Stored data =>
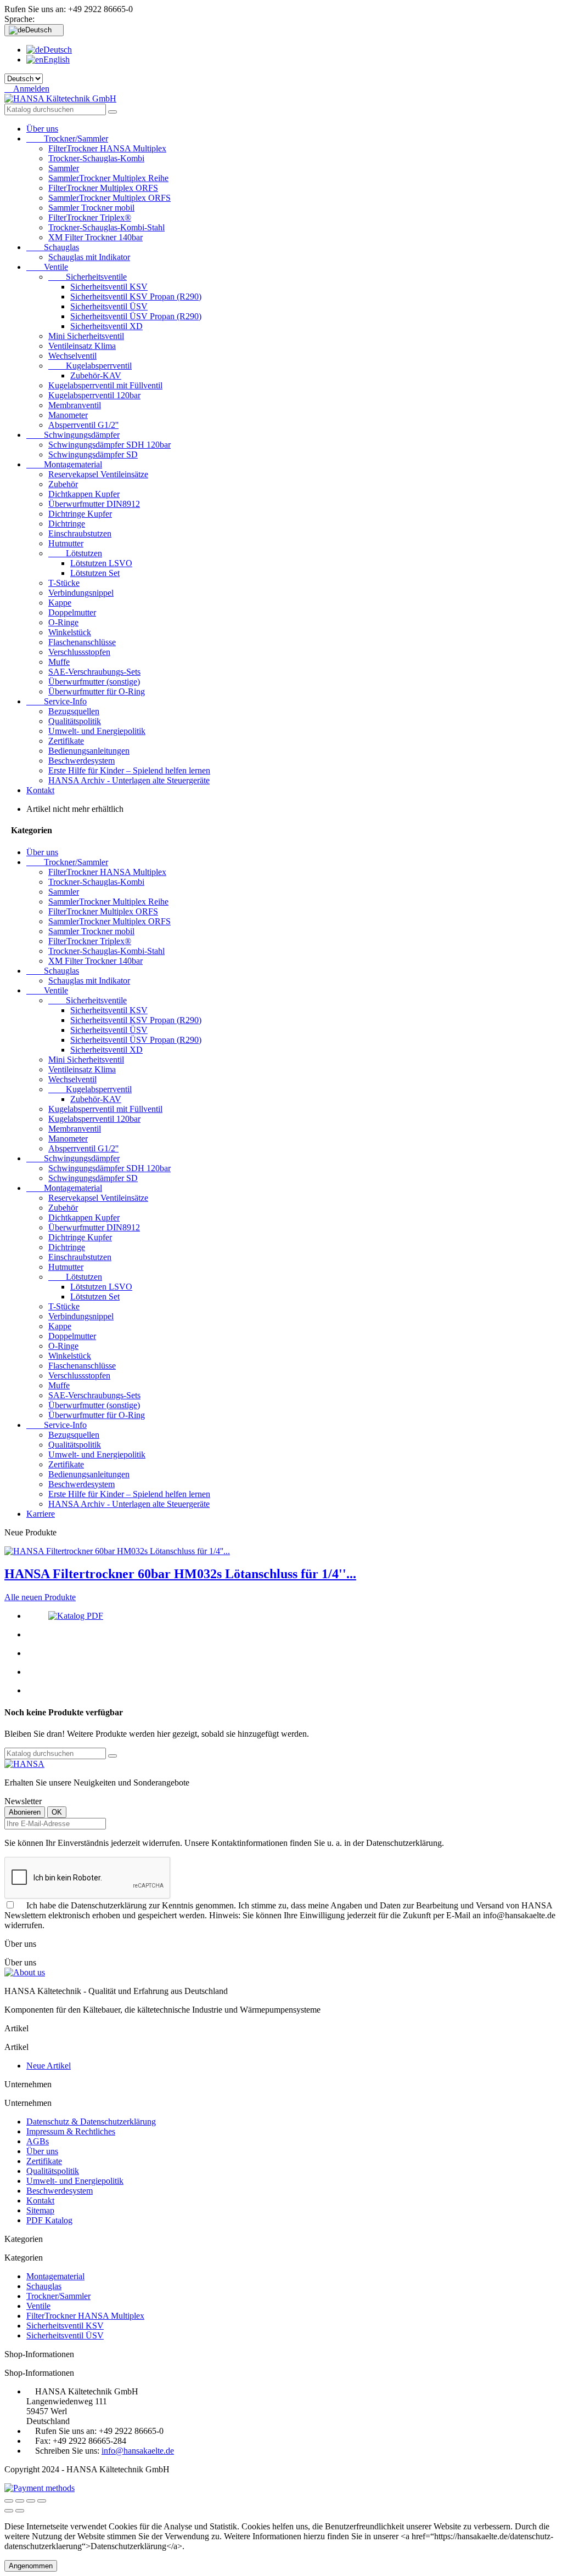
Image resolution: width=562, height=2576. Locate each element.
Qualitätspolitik (74, 721)
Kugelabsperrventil (90, 365)
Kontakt (40, 790)
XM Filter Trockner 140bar (95, 237)
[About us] (24, 1972)
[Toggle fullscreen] (30, 2500)
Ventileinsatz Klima (82, 346)
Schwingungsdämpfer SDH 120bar (109, 444)
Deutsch (57, 49)
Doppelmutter (72, 612)
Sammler (63, 168)
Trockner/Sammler (67, 138)
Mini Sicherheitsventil (86, 336)
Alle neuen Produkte (40, 1597)
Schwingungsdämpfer (73, 434)
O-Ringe (63, 622)
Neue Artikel (48, 2065)
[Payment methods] (39, 2488)
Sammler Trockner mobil (91, 207)
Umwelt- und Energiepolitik (96, 731)
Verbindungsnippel (81, 592)
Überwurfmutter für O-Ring (96, 691)
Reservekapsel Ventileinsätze (98, 474)
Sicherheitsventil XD (106, 326)
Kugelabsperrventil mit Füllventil (105, 385)
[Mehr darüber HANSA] (24, 1764)
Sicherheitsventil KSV (109, 286)
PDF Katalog (49, 2220)
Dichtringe (66, 523)
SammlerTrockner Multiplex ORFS (109, 197)
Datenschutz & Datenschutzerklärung (91, 2121)
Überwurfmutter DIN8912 (94, 504)
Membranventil (74, 405)
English (56, 59)
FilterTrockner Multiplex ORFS (103, 188)
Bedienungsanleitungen (89, 750)
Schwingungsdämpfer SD (93, 454)
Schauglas (52, 247)
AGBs (37, 2141)
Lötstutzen (75, 553)
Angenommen (31, 2566)
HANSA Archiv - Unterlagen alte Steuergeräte (129, 780)
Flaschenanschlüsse (82, 642)
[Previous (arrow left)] (8, 2510)
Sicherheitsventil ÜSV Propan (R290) (135, 316)
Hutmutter (65, 543)
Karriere (40, 1513)
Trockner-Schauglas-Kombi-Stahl (106, 227)
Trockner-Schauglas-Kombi (96, 158)
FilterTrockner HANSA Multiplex (107, 148)
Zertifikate (66, 740)
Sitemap (40, 2210)
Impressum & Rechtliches (70, 2131)
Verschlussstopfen (79, 652)
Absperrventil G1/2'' (83, 425)
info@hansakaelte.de (138, 2450)
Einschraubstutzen (79, 533)
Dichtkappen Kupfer (84, 494)
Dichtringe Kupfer (80, 513)
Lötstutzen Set (95, 573)
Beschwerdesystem (81, 760)
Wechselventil (72, 355)
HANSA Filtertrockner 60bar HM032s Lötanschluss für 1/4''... (180, 1574)
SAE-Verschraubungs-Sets (94, 671)
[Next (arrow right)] (19, 2510)
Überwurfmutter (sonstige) (94, 681)
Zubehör (63, 484)
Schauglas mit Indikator (89, 257)
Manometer (68, 415)
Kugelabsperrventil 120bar (94, 395)
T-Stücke (64, 582)
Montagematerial (64, 464)
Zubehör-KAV (95, 375)
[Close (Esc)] (8, 2500)
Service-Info (56, 701)
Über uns (42, 128)
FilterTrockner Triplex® (89, 217)
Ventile (47, 267)
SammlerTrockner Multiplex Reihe (108, 178)
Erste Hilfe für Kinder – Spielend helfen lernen (129, 770)
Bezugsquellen (73, 711)
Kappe (59, 602)
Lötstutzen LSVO (101, 563)
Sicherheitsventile (87, 276)
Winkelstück (69, 632)
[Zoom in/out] (41, 2500)
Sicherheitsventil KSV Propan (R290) (135, 296)
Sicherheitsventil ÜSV (109, 306)
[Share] (19, 2500)
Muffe (59, 661)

What this task involves =>
Each record must be repeated exactly, and no picture may be carried over.

Reply =>
Image resolution: width=562, height=2576. Locate each element.
Qualitätspolitik (74, 721)
Kugelabsperrventil (90, 365)
Kontakt (40, 790)
XM Filter Trockner 140bar (95, 237)
[About us] (24, 1972)
[Toggle fullscreen] (30, 2500)
Ventileinsatz Klima (82, 346)
Schwingungsdämpfer SDH 120bar (109, 444)
Deutsch (57, 49)
Doppelmutter (72, 612)
Sammler (63, 168)
Trockner/Sammler (67, 138)
Mini Sicherheitsventil (86, 336)
Alle neuen Produkte (40, 1597)
Schwingungsdämpfer (73, 434)
O-Ringe (63, 622)
Neue Artikel (48, 2065)
[Payment methods] (39, 2488)
Sammler Trockner mobil (91, 207)
Umwelt- und Energiepolitik (96, 731)
Verbindungsnippel (81, 592)
Überwurfmutter für O-Ring (96, 691)
Reservekapsel Ventileinsätze (98, 474)
Sicherheitsventil XD (106, 326)
Kugelabsperrventil mit Füllventil (105, 385)
[Mehr darüber HANSA] (24, 1764)
Sicherheitsventil KSV (109, 286)
PDF Katalog (49, 2220)
Dichtringe (66, 523)
SammlerTrockner Multiplex ORFS (109, 197)
Datenschutz & Datenschutzerklärung (91, 2121)
Überwurfmutter DIN8912 (94, 504)
Membranventil (74, 405)
English (56, 59)
FilterTrockner Multiplex ORFS (103, 188)
Bedienungsanleitungen (89, 750)
Schwingungsdämpfer SD (93, 454)
Schauglas (52, 247)
AGBs (37, 2141)
Lötstutzen (75, 553)
Angenommen (31, 2566)
HANSA Archiv - Unterlagen alte Steuergeräte (129, 780)
Flaschenanschlüsse (82, 642)
[Previous (arrow left)] (8, 2510)
Sicherheitsventil ÜSV Propan (R290) (135, 316)
Hutmutter (65, 543)
Karriere (40, 1513)
Trockner-Schauglas-Kombi-Stahl (106, 227)
Trockner-Schauglas-Kombi (96, 158)
FilterTrockner HANSA Multiplex (107, 148)
Zertifikate (66, 740)
Sitemap (40, 2210)
Impressum & Rechtliches (70, 2131)
Verschlussstopfen (79, 652)
Absperrventil G1/2'' (83, 425)
info@hansakaelte.de (138, 2450)
Einschraubstutzen (79, 533)
Dichtkappen Kupfer (84, 494)
Dichtringe Kupfer (80, 513)
Lötstutzen Set (95, 573)
Beschwerdesystem (81, 760)
Wechselventil (72, 355)
HANSA Filtertrockner 60bar HM032s Lötanschluss für 1/4''... (180, 1574)
SAE-Verschraubungs-Sets (94, 671)
[Next (arrow right)] (19, 2510)
Überwurfmutter (sonstige) (94, 681)
Zubehör (63, 484)
Schauglas mit Indikator (89, 257)
Manometer (68, 415)
Kugelabsperrventil 120bar (94, 395)
T-Stücke (64, 582)
Montagematerial (64, 464)
Zubehör-KAV (95, 375)
[Close (Esc)] (8, 2500)
Service-Info (56, 701)
Über uns (42, 128)
FilterTrockner Triplex® (89, 217)
Ventile (47, 267)
SammlerTrockner Multiplex Reihe (108, 178)
Erste Hilfe für Kinder – Spielend helfen lernen (129, 770)
Bezugsquellen (73, 711)
Kappe (59, 602)
Lötstutzen LSVO (101, 563)
Sicherheitsventile (87, 276)
Winkelstück (69, 632)
[Zoom in/out] (41, 2500)
Sicherheitsventil KSV Propan (R290) (135, 296)
Sicherheitsventil ÜSV (109, 306)
[Share] (19, 2500)
Muffe (59, 661)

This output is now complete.